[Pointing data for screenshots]

>> begin

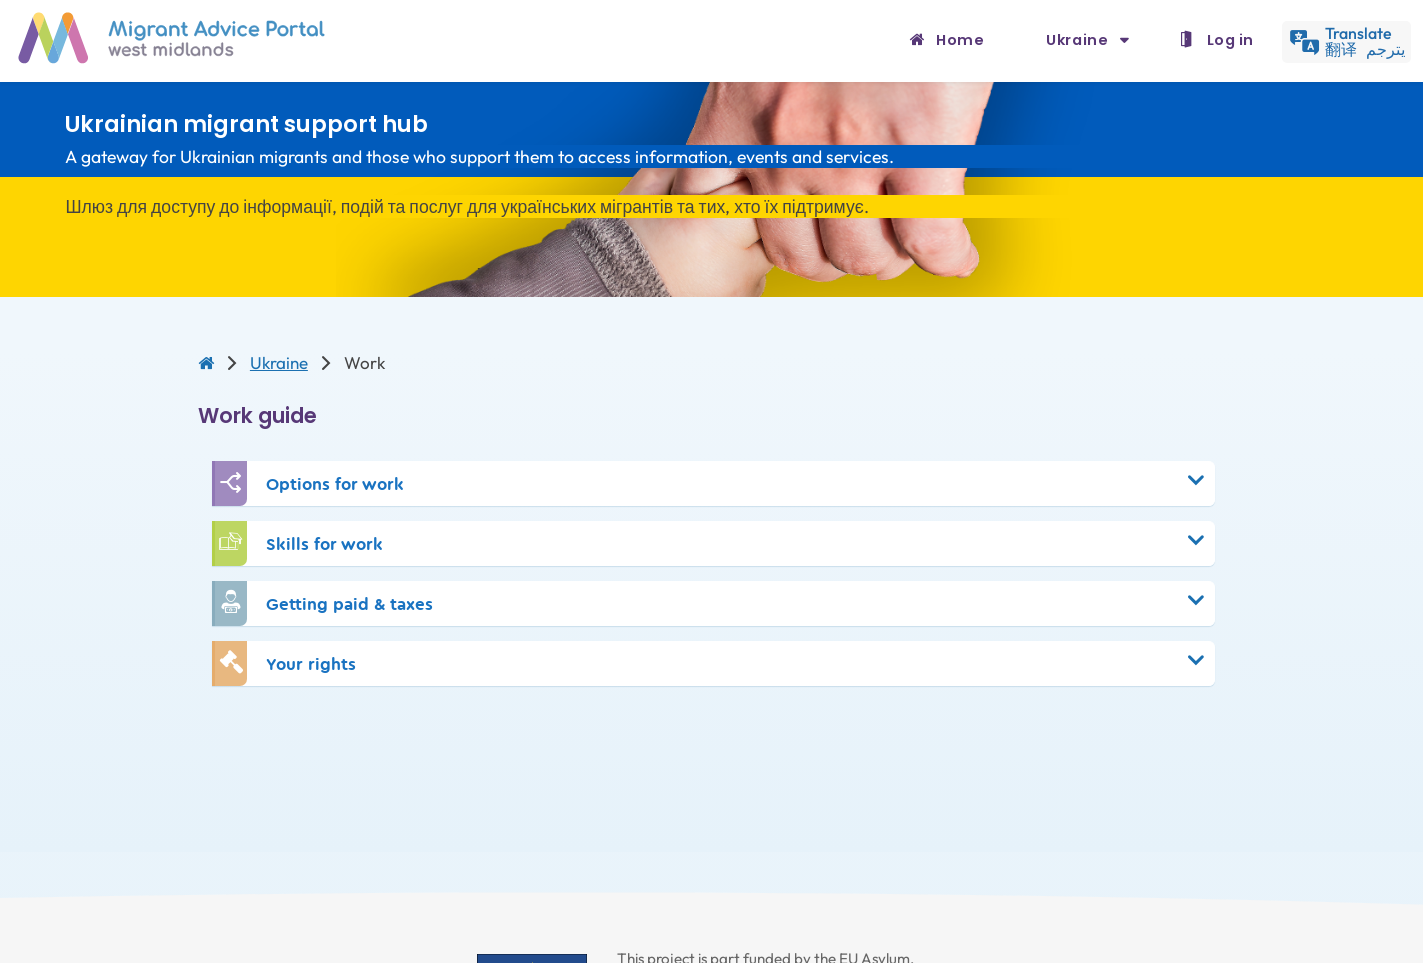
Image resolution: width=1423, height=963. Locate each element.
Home (960, 40)
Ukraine (1079, 40)
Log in (1230, 40)
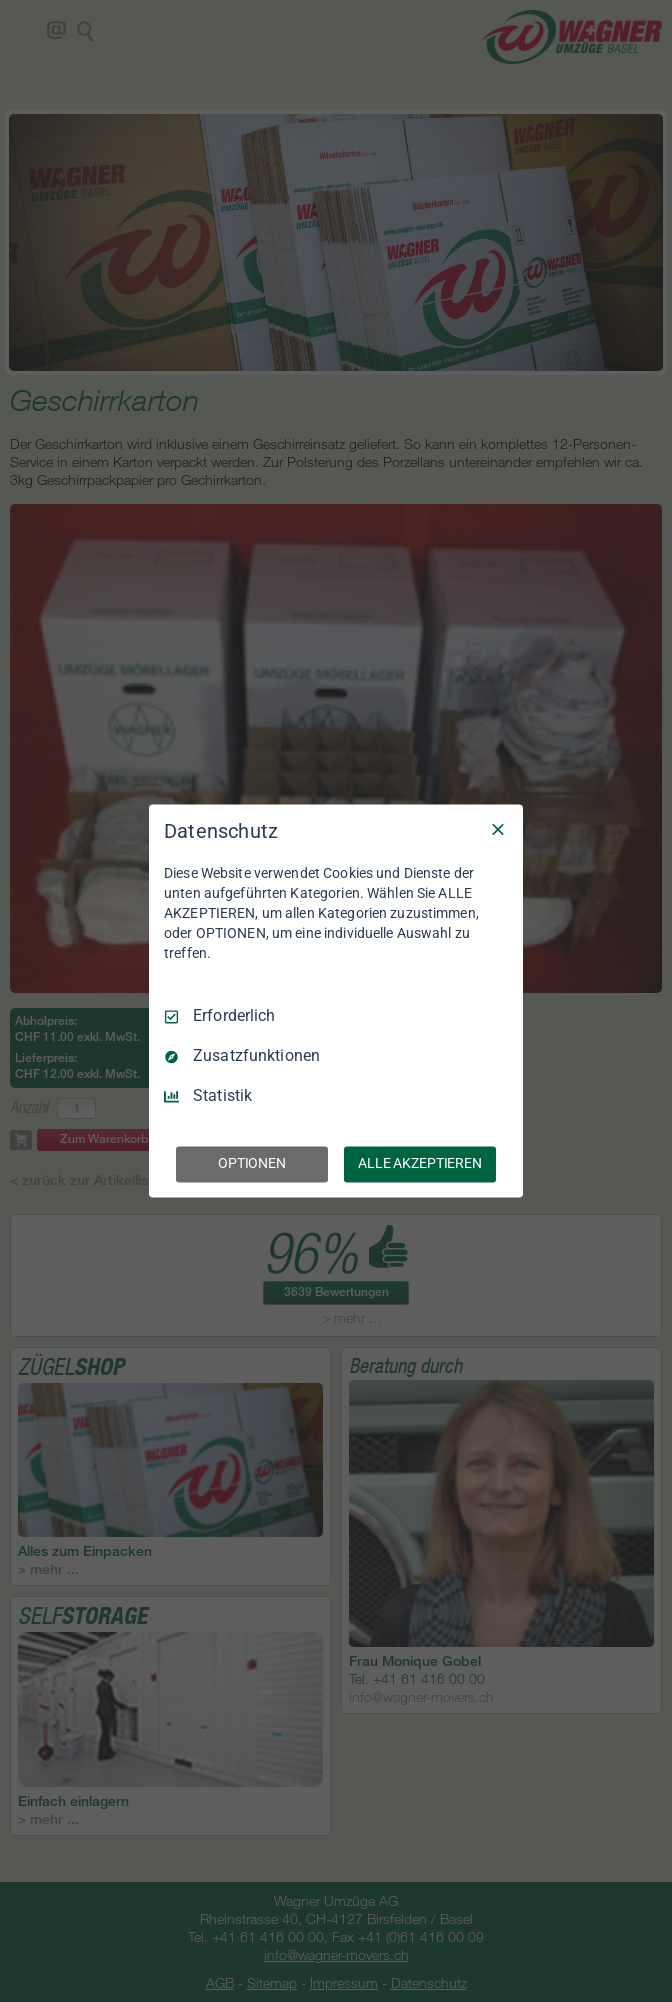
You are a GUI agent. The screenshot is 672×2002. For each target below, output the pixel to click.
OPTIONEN (252, 1164)
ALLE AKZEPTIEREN (420, 1164)
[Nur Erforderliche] (498, 829)
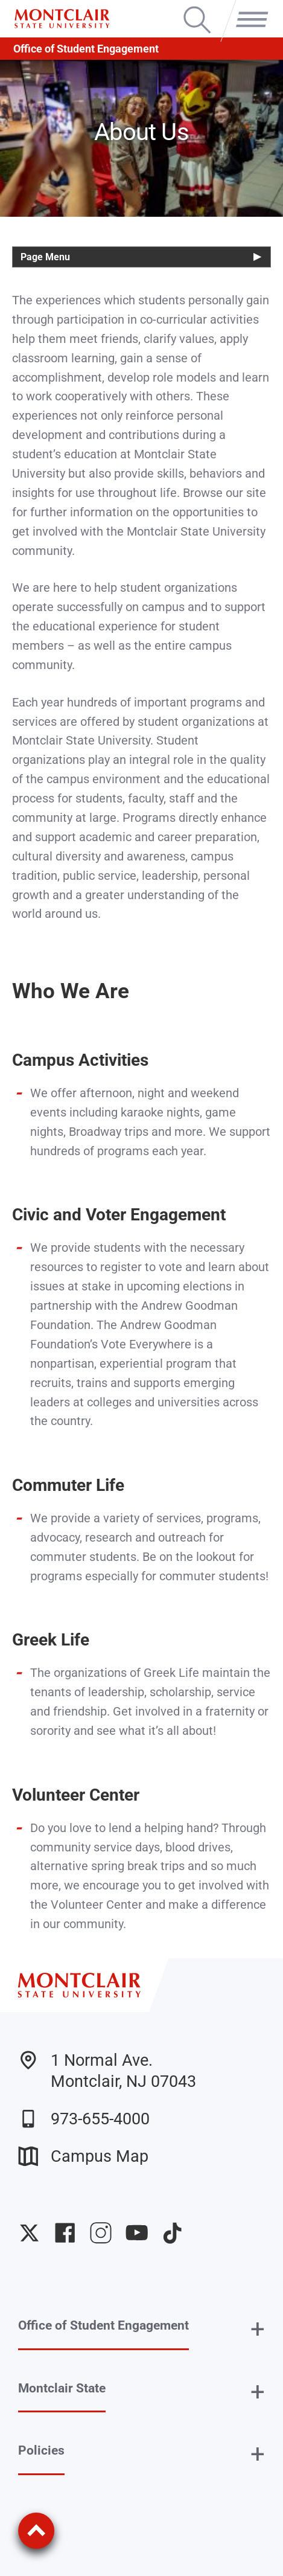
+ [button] (257, 2329)
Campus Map (83, 2156)
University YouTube (137, 2233)
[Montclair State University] (62, 18)
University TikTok (172, 2233)
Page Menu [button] (45, 257)
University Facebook (65, 2233)
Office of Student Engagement (86, 48)
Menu (248, 8)
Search (197, 8)
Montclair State (62, 2388)
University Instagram (100, 2233)
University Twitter (29, 2233)
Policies (41, 2450)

>> end

Exercise aim: Write out every line of the entries above again, requests included, shifting each coordinate in the answers by adding -14 to it. Leave the pictures out.

Complete response:
Image resolution: width=1423, height=963. Locate each element.
Home (946, 26)
Ukraine (1065, 26)
Log in (1216, 26)
You are a GUI agent. The screenshot is 672×2002. For each target below, output the pixel to click.
OPTIONEN (238, 1150)
ALLE AKZEPTIEREN (406, 1150)
[Nur Erforderliche] (484, 815)
+ [button] (243, 2315)
Campus Map (69, 2142)
University YouTube (123, 2219)
[Montclair State University] (48, 4)
University TikTok (158, 2219)
Page Menu [button] (31, 243)
University Facebook (51, 2219)
Office of Student Engagement (72, 34)
Menu (234, -6)
Search (183, -6)
Montclair State (48, 2374)
University Instagram (86, 2219)
University Twitter (15, 2219)
Policies (27, 2436)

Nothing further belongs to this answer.